The quake was the largest recorded in Oklahoma history, measuring a magnitude 5.8. The magnitude of an earthquake is measured as the size of energy released at the quake’s source.

Oklahoma has had a serious increase in earthquakes over the past several years, an uptick attributed to oil and gas companies re-injecting water from drilling operations back into the ground. Geologists have linked the practice to hundreds of quakes across the state.

Soon after the quake struck, state regulators ordered well operators in the immediate area to shut down operations. But the exact cause of the quake remained uncertain.

Now, geologists have another piece of the puzzle.

In a paper published in Seismological Research Letters on Tuesday, geologists gathered data from injection wells in the area and used computer models to see how the water injected into the surface affected underlying faults.

Oil and gas drillers in the area typically inject wastewater into a porous layer of rock that sits on top of a much harder layer of granite. The harder granite contained the fault that slipped in the Pawnee earthquake in September. Researchers already knew that pumping water underground increases the amount of pressure underground, adding stress to a fault.

pawnee earthquake map
The epicenter of the 5.8 magnitude Pawnee earthquake (star), and shaking. USGS

“As pore fluid pressures increase, the fault might destabilize and eventually produce an earthquake well before it would have happened naturally,” says lead author Andrew Barbour, a research geophysicist with the USGS. “What we’re showing is in addition to that fluid pressure increase at that fault, the rate of injection can also enhance that effect.”

Barbour and colleagues found that three years before the 2016 earthquake, in 2013, several wells began injecting wastewater at a fast clip. Barbour isn’t sure why there was a need for speed at these wells, but his model shows that the speed might have pushed the earthquake to happen sooner.

“The rate at which you inject a fixed volume does effect the end result,” Barbour says. “The changes in stress along a fault become stronger and more rapid when you inject at a more rapid pace.”

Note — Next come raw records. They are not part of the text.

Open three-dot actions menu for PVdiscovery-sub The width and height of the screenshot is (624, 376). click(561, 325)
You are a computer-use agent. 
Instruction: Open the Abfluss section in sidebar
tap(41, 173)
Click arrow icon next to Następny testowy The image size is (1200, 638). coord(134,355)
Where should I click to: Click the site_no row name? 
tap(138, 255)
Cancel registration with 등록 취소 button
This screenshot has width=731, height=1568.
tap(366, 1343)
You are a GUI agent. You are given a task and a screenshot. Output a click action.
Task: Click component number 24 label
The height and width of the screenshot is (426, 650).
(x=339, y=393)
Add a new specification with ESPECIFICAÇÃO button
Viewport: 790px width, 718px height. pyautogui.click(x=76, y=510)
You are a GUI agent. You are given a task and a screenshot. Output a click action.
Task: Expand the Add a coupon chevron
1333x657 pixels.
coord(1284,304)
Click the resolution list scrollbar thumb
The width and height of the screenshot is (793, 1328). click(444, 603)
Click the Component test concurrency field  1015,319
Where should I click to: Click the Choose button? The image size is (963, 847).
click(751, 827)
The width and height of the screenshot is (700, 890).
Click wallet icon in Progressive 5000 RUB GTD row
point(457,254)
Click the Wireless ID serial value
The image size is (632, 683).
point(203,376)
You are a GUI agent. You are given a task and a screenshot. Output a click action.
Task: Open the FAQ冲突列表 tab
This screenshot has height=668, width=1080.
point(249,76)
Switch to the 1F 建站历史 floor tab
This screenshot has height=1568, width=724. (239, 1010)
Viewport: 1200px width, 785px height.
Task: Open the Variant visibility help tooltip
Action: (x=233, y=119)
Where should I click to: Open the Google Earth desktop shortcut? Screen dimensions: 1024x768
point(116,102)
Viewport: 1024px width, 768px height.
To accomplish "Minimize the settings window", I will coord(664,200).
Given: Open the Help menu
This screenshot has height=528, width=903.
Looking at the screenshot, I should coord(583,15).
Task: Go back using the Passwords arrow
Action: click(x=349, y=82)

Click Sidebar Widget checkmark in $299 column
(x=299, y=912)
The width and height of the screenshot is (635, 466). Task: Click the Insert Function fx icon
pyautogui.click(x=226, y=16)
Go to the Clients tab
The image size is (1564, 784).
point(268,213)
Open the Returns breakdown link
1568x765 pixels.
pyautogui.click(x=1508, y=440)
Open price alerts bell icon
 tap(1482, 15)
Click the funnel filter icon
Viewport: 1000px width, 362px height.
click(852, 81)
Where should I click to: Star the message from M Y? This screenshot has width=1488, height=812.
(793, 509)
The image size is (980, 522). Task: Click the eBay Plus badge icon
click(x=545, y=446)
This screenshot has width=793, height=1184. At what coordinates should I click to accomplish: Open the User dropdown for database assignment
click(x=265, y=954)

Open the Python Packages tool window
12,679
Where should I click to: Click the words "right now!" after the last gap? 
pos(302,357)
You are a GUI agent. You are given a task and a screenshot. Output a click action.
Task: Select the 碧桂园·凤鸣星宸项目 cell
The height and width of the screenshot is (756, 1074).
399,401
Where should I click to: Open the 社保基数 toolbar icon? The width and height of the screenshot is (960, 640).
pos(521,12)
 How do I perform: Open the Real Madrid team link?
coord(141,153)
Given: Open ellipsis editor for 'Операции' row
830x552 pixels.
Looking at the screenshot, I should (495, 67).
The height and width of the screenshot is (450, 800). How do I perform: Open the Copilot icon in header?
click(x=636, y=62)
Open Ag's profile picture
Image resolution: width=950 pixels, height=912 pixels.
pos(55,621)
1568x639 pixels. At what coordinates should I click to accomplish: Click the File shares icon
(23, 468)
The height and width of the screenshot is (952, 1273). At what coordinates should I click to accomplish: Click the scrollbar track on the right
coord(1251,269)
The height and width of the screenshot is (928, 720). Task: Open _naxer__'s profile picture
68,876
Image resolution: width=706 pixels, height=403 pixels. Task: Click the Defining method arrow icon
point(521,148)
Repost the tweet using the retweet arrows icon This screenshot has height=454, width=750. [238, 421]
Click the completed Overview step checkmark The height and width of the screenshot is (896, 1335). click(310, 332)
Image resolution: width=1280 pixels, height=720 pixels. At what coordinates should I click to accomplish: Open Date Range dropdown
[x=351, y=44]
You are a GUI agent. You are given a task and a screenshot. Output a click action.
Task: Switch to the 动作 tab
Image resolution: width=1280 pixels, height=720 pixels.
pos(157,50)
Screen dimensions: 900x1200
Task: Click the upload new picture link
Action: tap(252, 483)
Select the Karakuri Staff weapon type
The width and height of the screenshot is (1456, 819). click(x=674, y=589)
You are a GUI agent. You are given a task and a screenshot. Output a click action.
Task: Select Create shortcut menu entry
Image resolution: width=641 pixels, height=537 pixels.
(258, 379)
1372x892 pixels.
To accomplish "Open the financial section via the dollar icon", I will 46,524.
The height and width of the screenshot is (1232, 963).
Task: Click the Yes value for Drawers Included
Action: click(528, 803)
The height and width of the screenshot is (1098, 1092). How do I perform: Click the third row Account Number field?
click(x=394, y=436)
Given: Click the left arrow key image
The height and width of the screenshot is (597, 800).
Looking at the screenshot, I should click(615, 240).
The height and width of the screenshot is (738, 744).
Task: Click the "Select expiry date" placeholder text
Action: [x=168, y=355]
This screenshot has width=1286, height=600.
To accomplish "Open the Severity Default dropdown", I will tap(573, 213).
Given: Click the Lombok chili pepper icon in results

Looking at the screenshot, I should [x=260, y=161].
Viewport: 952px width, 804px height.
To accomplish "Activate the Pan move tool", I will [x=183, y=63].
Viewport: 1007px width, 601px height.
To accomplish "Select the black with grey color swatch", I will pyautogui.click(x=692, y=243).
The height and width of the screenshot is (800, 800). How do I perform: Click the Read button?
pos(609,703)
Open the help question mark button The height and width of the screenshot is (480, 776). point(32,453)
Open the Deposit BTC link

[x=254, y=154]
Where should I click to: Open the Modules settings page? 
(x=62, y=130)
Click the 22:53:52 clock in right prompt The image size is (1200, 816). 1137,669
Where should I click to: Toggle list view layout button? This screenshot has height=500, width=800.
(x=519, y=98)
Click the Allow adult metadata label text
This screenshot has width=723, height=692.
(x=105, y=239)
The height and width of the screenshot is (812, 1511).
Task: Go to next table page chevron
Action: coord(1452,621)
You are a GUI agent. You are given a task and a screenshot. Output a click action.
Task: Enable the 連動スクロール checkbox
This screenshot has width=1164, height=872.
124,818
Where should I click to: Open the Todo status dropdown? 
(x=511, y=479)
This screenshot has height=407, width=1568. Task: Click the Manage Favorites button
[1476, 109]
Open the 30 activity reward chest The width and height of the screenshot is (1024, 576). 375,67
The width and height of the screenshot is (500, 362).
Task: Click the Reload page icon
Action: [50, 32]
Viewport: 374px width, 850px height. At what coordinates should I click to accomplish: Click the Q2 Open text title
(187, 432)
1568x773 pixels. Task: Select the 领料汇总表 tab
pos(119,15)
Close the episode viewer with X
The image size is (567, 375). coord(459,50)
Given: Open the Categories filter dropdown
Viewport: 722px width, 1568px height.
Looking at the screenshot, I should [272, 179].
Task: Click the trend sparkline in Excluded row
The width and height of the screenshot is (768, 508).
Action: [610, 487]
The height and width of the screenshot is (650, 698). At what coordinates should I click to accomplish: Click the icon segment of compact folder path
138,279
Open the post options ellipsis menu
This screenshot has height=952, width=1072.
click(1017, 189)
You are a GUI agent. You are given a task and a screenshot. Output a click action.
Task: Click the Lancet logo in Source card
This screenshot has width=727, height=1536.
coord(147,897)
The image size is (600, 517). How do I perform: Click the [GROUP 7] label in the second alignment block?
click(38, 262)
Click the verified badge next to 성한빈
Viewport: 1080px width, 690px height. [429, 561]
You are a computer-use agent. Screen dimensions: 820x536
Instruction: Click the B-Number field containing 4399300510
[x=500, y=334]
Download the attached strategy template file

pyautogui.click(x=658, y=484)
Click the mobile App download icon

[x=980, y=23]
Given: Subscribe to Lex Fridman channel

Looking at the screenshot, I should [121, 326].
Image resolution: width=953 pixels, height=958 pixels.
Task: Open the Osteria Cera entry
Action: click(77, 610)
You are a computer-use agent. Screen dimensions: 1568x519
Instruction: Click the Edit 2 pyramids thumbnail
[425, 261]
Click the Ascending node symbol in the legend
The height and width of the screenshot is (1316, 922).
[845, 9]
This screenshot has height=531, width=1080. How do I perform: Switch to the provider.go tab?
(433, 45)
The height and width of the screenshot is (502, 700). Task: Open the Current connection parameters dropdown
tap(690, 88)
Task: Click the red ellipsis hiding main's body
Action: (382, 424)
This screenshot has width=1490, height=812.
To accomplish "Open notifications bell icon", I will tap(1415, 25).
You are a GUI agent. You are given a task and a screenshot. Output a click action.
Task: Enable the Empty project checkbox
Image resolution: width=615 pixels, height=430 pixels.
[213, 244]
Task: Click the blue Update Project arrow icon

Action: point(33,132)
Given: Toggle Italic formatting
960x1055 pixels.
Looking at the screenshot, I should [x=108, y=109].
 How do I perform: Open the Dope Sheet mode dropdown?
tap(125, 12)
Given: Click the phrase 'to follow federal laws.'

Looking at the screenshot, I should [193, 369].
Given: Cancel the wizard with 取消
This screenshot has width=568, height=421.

Constant rates of fluid injection at other wells in the area prior to 2013 also played a role, Barbour says. The model shows that while the more steady injection sites helped increase the stress over time, the sudden increase and then abrupt decrease in pumping rates at the more variable wells helped jolt the seismic system into action.

Researchers are studying events like Pawnee intensely in order to better understand how human-induced earthquakes occur. Some groups are deploying additional sensors to monitor future quakes, and researchers like Barbour are looking to physics and computer models to try and understand not only how human activity is causing these disasters, but how to identify potential warning signs as well.